Wie alle Ducati-Motoren braucht das Monster M 900-Triebwerk penible Wartung: Problematisch sind vor allem Vergaser und Kupplung. Mangelndes Ansprechen der Gasfabrik versuchen die Besitzer mit einer kürzeren Übersetzung, größeren Leerlaufdüsen, Dynojet-Kit plus K&N-Luftfiltern zu verbessern. Die radikalere und effektivste Lösung: 41er-Keihin-Flachschiebervergaser, allerdings jenseits von Gut und Böse, was die Eintragungsmöglichkeit betrifft. Auch Ventile und Zahnriemen benötigen innerhalb der 10000-Kilometer-Inspektionsintervalle penibler Pflege. Und der Zahnriemen sollte bei jedem zweiten Intervall ausgetauscht werden.
Alle Modellmodifikationen aufzulisten würde diesen Rahmen sprengen. Das Wichtigste: Ab dem 1996er-Modell ist die Showa-Gabel einstellbar, und es wurden einige Marzocchi-Exemplare verbaut. Hinten arbeitete bis 1996 ein Boge-Federbein, dann eins von Showa. Bis einschließlich Baujahr 1997 war die Monster mit Aluschwingen ausgestattet, die ab 1998 außer an der Monster S durch Stahlversionen ersetzt wurden. Die Motorleistung betrug zunächst 75 PS, ab 1997 aufgrund geänderter Steuerzeiten und kleineren Ventilen nur noch 67 PS (mit Ausnahme der Special und Cromo, die weiterhin den 75 PS-Motor sowie die kleine Cockpit-Verkleidung aufwiesen).
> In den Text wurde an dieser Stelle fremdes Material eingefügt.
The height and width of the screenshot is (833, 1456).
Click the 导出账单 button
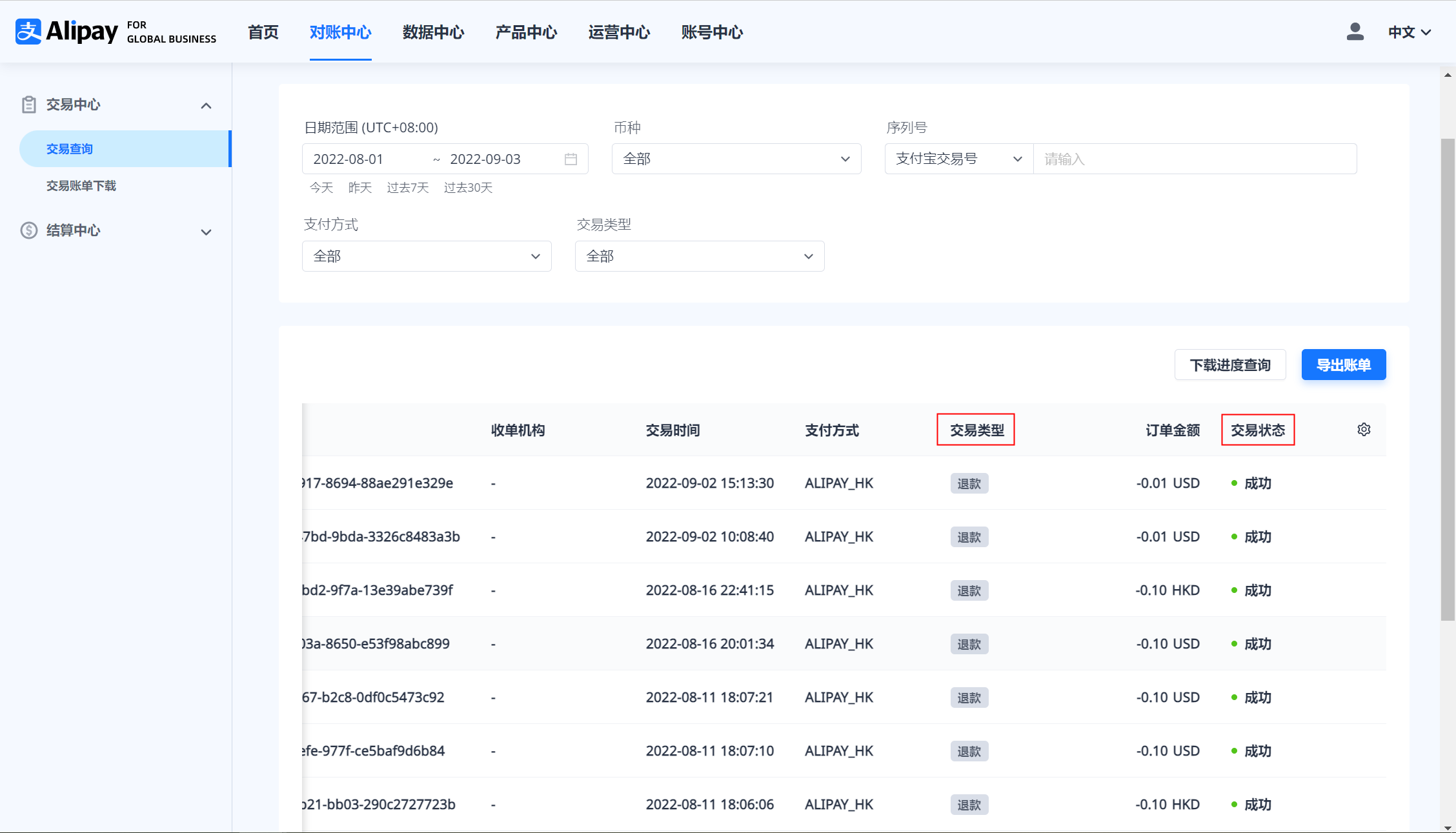(x=1343, y=365)
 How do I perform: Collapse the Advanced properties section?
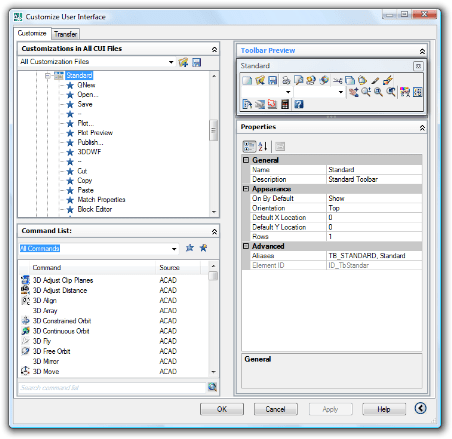pyautogui.click(x=246, y=246)
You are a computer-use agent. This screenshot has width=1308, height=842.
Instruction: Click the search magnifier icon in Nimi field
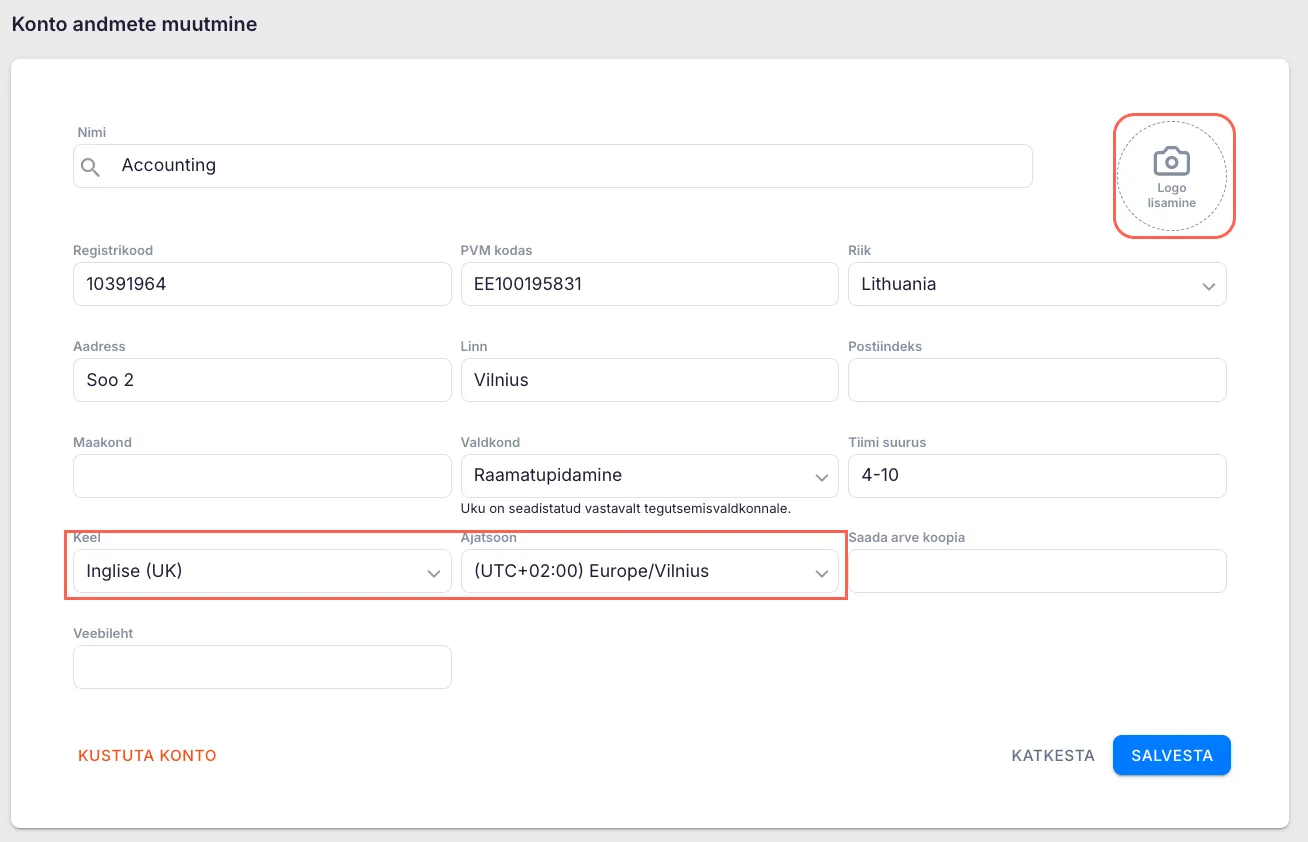coord(91,166)
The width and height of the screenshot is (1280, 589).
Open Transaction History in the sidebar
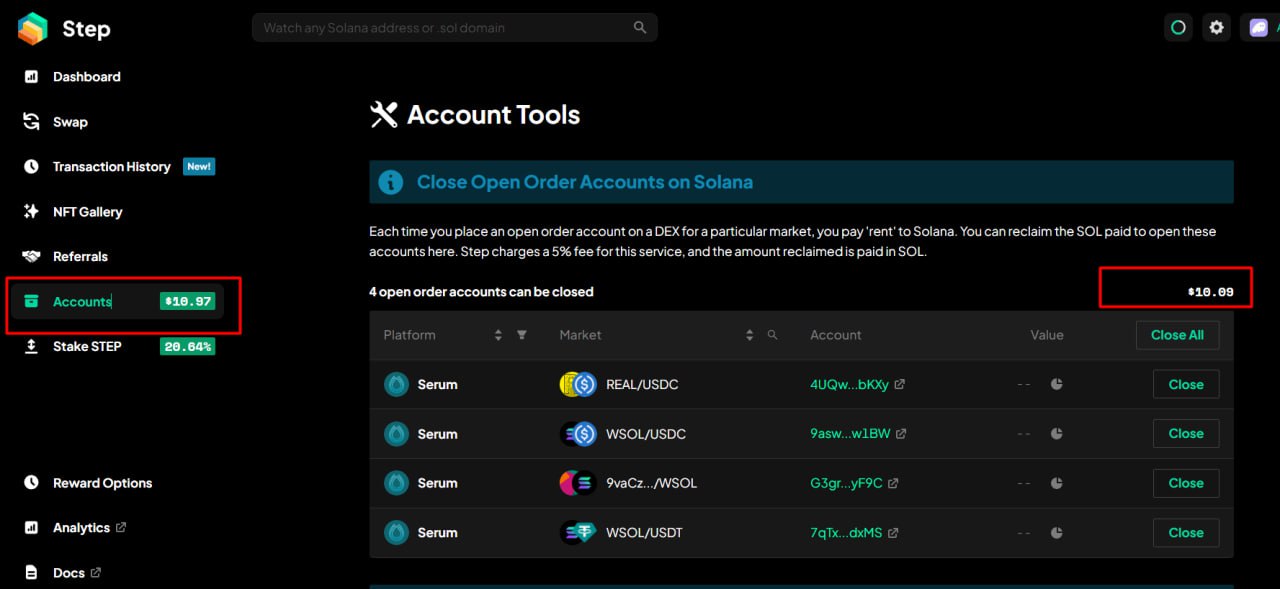click(x=111, y=167)
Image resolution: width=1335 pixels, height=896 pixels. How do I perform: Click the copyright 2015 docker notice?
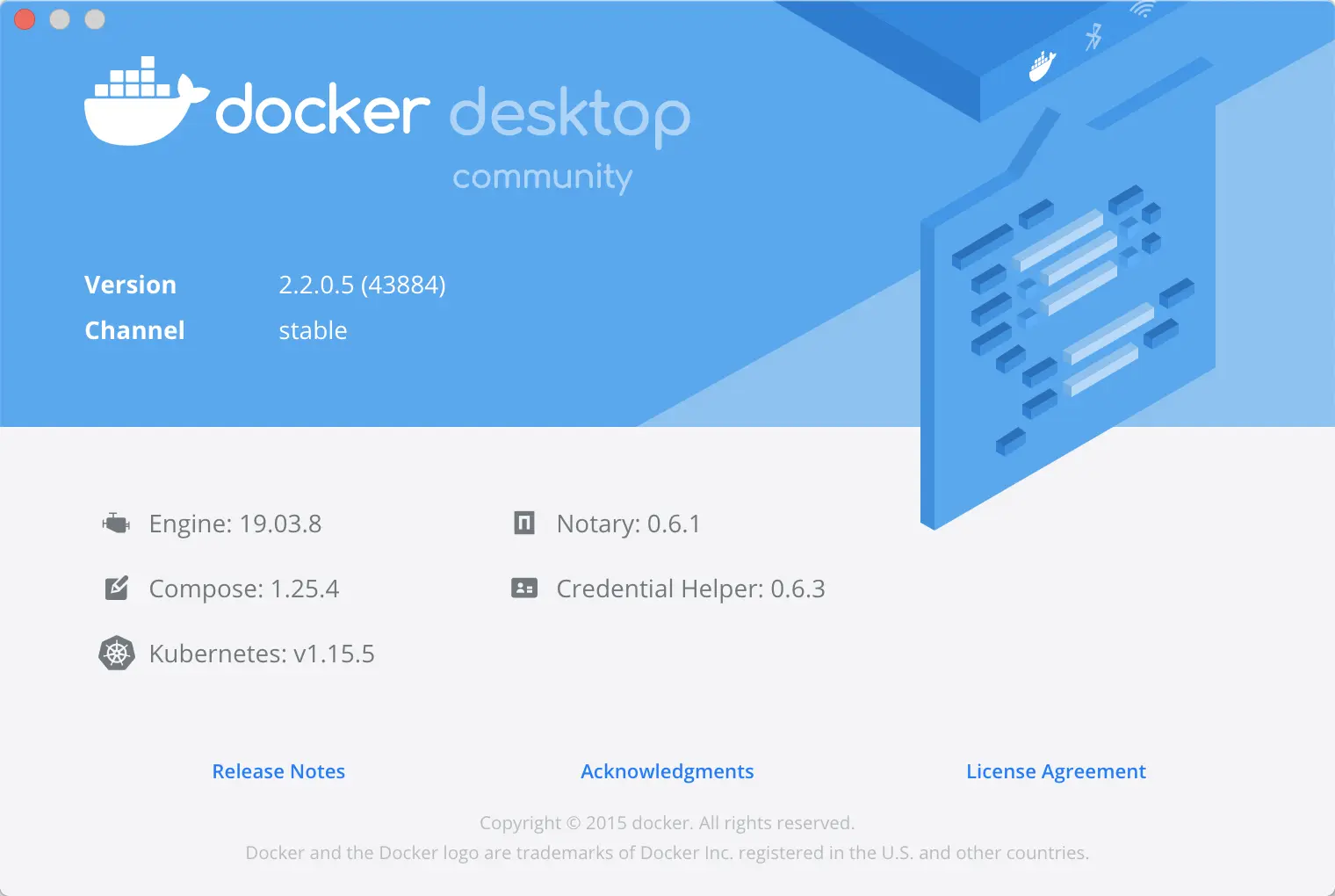[x=667, y=823]
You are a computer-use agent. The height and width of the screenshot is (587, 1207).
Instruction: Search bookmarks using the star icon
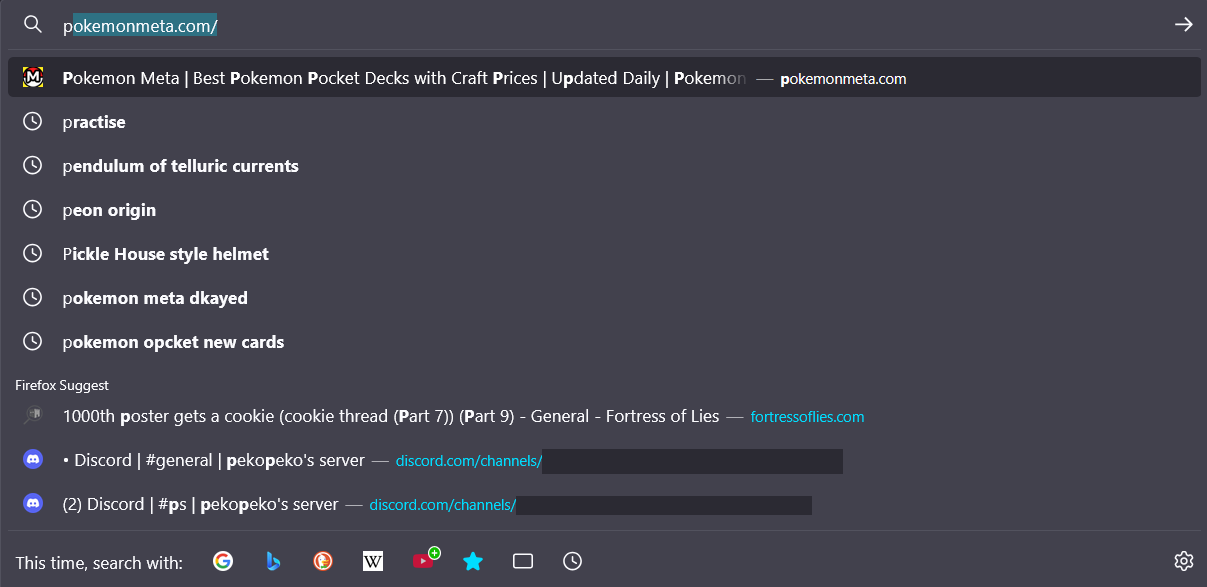(x=473, y=561)
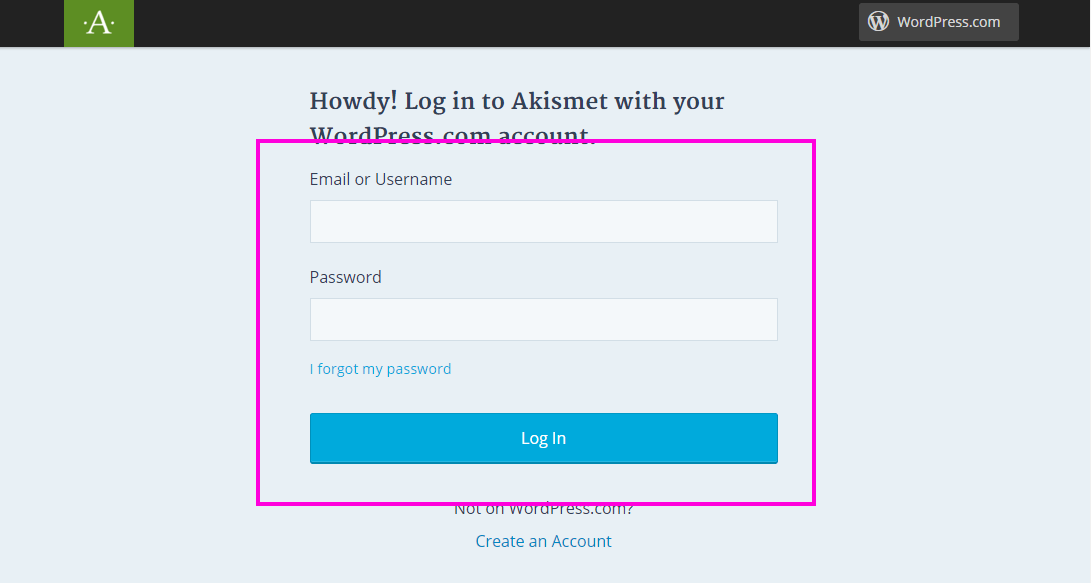The width and height of the screenshot is (1091, 583).
Task: Click the 'Howdy! Log in to Akismet' heading
Action: (517, 118)
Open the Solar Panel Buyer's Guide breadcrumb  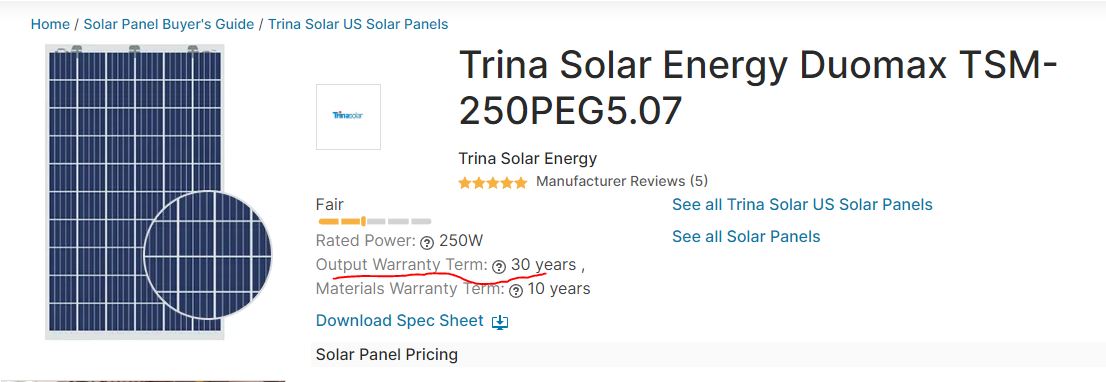pyautogui.click(x=169, y=24)
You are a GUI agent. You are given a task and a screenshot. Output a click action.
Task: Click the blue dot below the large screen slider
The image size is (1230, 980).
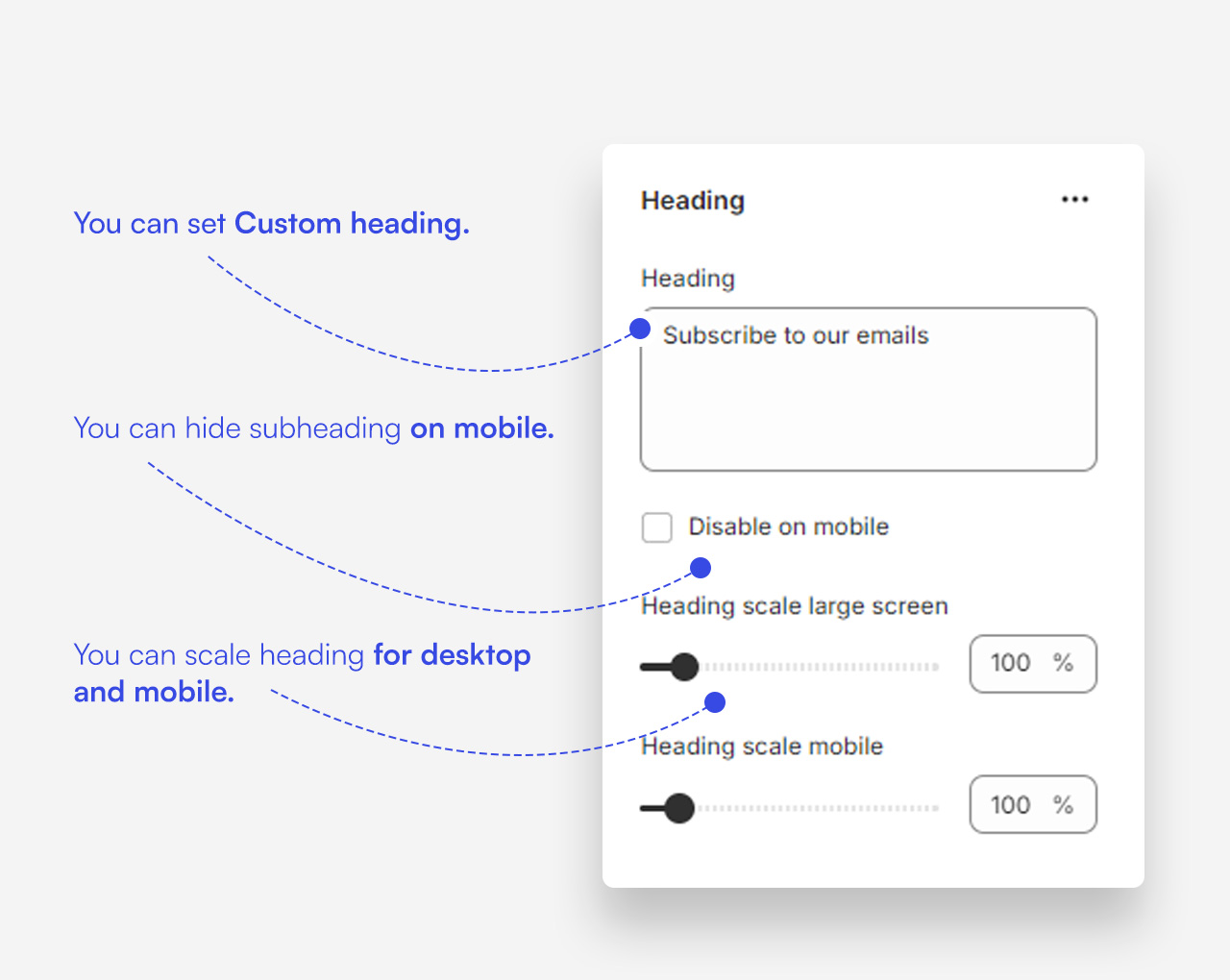714,702
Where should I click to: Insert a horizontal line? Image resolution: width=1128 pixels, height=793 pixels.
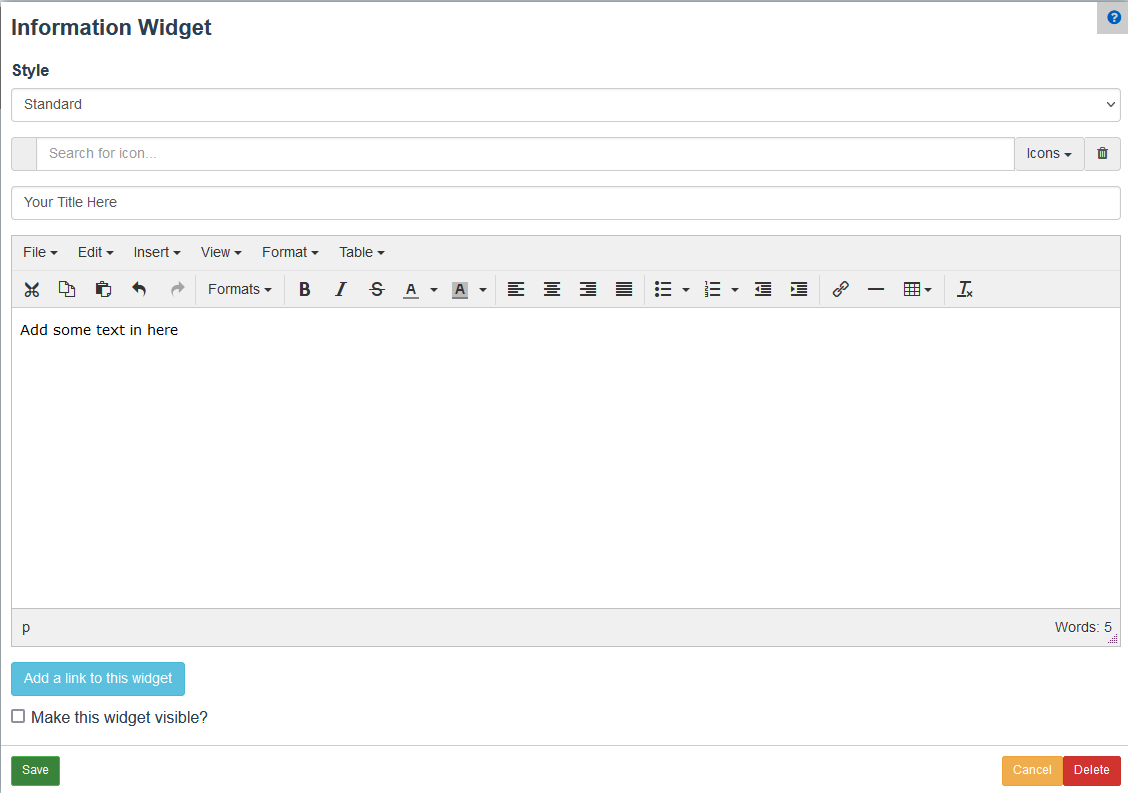tap(876, 289)
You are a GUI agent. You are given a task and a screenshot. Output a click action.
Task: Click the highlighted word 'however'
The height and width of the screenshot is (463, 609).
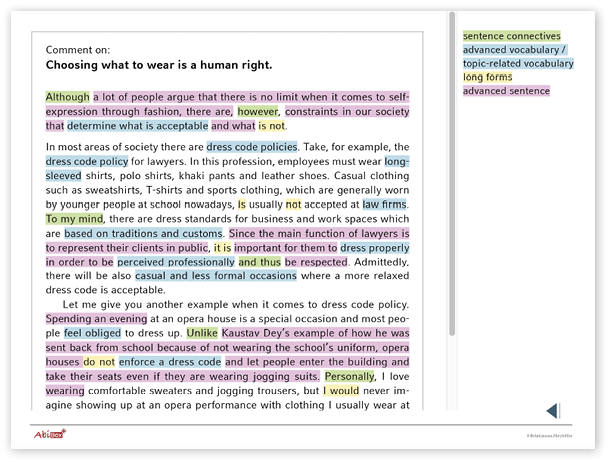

Der unverwechselbare Charakter des V2 und das gekonnt klassische, extravagante Outfit der Monster-Modelle sind erst in den letzten Jahren mit steigenden Zulassungen entsprechend honoriert worden. Das Verhältnis von 900er, 600er und 750er dürfte etwa bei 60 zu 30 zu 10 Prozent liegen. Ein starkes Ego spricht, egal ob großer oder kleiner Hubraum, an.